Task objective
The answer is an exact repetition of every entry, with all images left out.

++++ Excerpted records

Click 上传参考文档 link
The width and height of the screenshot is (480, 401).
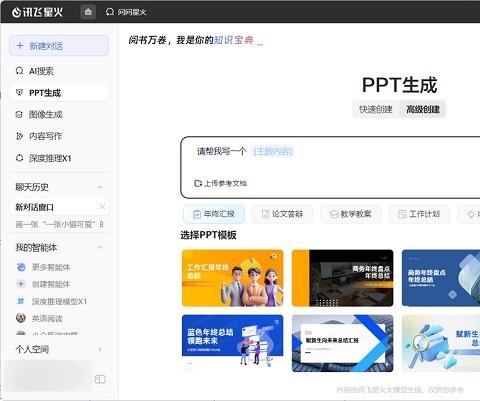pyautogui.click(x=221, y=183)
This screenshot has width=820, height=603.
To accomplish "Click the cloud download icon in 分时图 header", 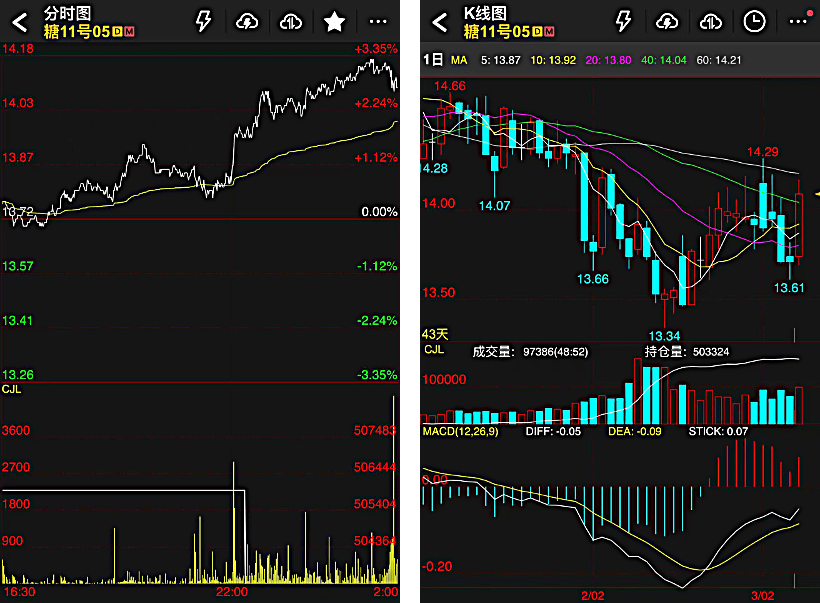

++++++++

Exercise solution
Click 上传参考文档 link
The width and height of the screenshot is (480, 401).
pyautogui.click(x=221, y=183)
This screenshot has width=820, height=603.
To accomplish "Click the cloud download icon in 分时图 header", 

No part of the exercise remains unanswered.